Conversation starters for the medtech community
I know that there are plenty of cynics out there, but it does seem like onshoring is gaining traction, at least in the United States. It was one of the talking points during a recent roundtable on sourcing suppliers in China that I moderated, part of the daylong Emerging Trends in Medical Device Outsourcing online event. The sessions are now available on demand (registration required). New evidence of the trend comes in an article in Bloomberg Businessweek. "Made in China? Not Worth the Trouble" includes a profile of Unilife, which has reshored manufacture of its safety syringes. In this case, a low-wage labour force was no match for the cost of regulatory compliance.
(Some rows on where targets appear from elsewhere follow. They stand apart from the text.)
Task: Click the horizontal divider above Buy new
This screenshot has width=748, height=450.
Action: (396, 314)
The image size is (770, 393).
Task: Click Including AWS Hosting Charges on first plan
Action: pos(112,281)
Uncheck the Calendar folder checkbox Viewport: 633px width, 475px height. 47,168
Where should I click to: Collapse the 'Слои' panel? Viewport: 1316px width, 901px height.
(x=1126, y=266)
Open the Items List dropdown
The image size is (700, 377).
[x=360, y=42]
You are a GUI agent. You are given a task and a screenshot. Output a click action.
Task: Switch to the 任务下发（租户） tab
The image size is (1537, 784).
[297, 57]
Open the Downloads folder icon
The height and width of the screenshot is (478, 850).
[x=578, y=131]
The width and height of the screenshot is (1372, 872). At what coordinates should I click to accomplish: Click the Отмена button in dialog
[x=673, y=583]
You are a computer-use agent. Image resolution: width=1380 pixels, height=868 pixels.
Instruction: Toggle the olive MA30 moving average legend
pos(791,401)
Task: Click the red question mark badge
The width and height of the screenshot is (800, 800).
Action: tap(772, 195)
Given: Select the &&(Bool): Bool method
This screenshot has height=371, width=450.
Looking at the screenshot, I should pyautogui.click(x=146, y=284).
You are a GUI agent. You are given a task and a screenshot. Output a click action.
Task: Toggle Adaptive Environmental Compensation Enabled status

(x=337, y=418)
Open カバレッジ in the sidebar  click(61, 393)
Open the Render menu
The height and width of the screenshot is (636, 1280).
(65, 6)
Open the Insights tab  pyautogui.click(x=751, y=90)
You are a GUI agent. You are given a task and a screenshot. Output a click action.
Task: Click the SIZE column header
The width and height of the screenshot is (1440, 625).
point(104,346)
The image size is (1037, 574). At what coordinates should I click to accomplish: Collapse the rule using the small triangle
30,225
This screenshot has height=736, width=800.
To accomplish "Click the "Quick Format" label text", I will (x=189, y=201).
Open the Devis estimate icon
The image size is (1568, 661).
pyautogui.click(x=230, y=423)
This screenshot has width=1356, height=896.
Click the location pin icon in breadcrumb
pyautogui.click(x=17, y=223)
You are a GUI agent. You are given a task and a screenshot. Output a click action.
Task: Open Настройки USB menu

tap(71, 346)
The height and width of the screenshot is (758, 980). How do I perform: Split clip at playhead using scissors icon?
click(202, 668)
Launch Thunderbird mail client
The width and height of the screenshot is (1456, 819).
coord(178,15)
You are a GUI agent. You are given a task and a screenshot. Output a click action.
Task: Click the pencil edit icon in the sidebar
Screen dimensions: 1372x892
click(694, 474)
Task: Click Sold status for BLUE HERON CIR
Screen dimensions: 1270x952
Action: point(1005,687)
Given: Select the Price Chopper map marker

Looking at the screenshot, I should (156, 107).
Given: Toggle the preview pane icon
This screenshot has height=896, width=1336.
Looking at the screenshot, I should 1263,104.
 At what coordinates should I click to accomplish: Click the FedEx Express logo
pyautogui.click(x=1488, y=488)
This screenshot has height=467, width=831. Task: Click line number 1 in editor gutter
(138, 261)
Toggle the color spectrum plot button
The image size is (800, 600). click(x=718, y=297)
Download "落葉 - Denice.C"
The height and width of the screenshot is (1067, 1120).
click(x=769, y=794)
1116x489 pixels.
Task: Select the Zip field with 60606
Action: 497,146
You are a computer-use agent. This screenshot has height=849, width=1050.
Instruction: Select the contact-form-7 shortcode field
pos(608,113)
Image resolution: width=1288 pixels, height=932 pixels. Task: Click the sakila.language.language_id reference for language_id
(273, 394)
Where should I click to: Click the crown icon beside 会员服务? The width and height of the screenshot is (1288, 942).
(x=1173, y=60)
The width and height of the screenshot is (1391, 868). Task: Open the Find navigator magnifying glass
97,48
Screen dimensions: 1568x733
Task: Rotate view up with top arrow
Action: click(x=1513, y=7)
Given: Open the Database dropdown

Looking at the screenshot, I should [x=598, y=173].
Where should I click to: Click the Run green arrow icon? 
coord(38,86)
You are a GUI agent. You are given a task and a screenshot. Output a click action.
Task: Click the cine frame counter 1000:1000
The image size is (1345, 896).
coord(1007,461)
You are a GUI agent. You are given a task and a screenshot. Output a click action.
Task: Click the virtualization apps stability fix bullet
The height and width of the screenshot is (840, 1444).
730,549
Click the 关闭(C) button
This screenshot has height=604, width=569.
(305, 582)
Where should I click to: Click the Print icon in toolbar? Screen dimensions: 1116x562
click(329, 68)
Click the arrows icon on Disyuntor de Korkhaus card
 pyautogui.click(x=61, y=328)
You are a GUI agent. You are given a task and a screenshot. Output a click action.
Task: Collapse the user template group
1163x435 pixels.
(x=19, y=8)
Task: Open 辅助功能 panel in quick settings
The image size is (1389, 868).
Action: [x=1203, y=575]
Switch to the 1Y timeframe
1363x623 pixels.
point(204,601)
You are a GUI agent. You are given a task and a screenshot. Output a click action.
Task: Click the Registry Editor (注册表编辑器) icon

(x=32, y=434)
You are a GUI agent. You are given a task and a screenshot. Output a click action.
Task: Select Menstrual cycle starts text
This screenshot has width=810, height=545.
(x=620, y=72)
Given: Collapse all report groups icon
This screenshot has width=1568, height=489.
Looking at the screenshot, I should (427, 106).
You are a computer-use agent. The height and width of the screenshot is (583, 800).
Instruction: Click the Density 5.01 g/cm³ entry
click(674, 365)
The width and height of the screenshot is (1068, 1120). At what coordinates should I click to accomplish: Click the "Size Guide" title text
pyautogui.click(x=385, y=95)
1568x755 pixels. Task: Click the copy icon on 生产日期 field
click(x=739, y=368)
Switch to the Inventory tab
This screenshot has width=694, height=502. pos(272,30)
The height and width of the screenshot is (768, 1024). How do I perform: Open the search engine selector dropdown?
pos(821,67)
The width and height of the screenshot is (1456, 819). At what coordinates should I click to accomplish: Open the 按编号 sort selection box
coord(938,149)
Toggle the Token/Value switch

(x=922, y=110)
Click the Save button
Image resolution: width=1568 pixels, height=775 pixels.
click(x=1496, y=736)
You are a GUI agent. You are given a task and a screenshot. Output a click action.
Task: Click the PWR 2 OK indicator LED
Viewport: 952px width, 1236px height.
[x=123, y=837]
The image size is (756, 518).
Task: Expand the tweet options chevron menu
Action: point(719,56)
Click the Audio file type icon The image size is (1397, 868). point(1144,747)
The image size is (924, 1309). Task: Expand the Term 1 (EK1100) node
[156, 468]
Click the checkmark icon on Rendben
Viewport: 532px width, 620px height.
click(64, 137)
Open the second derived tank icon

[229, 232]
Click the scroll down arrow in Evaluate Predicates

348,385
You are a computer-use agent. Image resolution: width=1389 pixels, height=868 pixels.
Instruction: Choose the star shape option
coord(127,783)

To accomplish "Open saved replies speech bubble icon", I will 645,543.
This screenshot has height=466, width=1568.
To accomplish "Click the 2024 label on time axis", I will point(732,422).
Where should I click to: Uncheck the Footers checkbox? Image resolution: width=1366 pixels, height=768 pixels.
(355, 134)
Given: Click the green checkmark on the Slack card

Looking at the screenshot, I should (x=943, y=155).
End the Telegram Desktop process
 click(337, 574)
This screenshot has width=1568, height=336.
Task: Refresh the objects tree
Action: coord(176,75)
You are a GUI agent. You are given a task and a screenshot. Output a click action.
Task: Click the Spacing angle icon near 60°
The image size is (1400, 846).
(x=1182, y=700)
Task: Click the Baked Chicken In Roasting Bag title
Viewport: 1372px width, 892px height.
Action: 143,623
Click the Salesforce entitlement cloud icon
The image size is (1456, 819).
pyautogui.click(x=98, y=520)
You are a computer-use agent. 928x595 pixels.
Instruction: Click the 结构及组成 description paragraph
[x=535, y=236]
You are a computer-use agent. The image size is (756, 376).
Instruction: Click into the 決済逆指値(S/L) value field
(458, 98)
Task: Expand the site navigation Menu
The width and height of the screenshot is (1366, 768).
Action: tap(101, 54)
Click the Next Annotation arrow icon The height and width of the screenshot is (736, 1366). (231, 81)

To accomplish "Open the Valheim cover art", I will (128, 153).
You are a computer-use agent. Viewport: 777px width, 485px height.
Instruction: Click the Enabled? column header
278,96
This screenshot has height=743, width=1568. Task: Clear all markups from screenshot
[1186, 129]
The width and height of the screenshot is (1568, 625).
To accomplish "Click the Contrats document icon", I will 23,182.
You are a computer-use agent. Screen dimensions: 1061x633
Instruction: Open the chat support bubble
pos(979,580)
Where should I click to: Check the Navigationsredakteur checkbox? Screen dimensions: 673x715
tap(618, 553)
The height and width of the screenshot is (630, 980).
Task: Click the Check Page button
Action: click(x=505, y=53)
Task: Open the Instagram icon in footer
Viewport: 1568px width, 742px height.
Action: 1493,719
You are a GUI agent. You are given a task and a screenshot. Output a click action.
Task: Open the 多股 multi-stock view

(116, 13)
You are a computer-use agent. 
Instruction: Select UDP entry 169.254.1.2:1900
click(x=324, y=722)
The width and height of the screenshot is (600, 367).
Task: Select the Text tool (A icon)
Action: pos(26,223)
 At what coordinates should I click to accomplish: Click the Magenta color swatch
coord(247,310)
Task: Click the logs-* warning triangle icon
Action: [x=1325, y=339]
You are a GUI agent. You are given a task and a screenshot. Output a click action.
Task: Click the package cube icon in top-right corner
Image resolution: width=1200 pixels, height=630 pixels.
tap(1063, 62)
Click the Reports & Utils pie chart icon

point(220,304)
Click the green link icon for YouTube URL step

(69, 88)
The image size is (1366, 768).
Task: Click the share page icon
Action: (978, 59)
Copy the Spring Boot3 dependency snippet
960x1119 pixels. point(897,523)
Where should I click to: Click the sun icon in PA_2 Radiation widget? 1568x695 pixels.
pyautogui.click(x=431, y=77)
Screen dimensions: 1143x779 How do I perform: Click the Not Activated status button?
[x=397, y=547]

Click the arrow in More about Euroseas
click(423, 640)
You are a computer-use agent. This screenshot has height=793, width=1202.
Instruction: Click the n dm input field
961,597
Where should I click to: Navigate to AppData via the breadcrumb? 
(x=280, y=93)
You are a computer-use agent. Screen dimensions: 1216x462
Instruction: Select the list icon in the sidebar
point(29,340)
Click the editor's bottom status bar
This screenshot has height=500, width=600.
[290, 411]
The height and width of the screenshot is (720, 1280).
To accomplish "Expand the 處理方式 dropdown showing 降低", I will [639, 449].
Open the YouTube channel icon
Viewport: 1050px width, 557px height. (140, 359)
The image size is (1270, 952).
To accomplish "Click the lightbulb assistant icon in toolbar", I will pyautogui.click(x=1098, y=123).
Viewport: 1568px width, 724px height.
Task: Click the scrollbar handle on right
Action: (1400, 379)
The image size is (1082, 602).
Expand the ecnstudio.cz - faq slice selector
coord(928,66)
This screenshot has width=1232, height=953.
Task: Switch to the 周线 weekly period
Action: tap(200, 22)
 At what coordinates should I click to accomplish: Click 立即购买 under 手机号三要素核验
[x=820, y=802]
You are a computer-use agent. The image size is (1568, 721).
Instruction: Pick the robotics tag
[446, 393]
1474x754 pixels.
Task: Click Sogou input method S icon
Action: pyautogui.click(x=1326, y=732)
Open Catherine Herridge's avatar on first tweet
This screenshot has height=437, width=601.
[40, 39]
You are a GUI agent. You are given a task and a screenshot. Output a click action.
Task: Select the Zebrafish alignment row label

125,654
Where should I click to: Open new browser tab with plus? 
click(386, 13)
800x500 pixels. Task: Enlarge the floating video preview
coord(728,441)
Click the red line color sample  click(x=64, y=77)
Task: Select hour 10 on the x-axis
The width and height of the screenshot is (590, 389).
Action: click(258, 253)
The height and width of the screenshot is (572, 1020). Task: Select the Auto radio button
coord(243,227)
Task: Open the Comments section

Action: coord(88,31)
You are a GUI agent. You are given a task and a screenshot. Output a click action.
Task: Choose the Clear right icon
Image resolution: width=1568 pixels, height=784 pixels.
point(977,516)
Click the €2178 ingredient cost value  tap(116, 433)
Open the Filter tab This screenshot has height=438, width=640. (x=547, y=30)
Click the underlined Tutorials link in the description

A maker of drug-delivery systems, Unilife offers prefilled syringes that are designed to prevent needlesticks. The company, headquartered in York, PA, USA, had used contract manufacturers in China to produce its devices. Stringent US FDA regulations made it advantageous to bring those manufacturing jobs back to York, explains CEO Alan Shortfall.
"The very thing in the USA that oftentimes we complain about—the complexity of the rules and regulations—works for us," Shortfall told Bloomberg Businessweek. "FDA compliance is the main reason we are [manufacturing in the United States]."
The article profiles a number of other nonmedtech companies that have left China (or chosen not to go there at all) because of quality and IP issues and, yes, cost. Once you factor in shipping expenses, which have risen dramatically, and the headaches of overseeing manufacturing several time zones and one massive culture away, it increasingly makes economic sense for some small manufacturers to get back to their roots.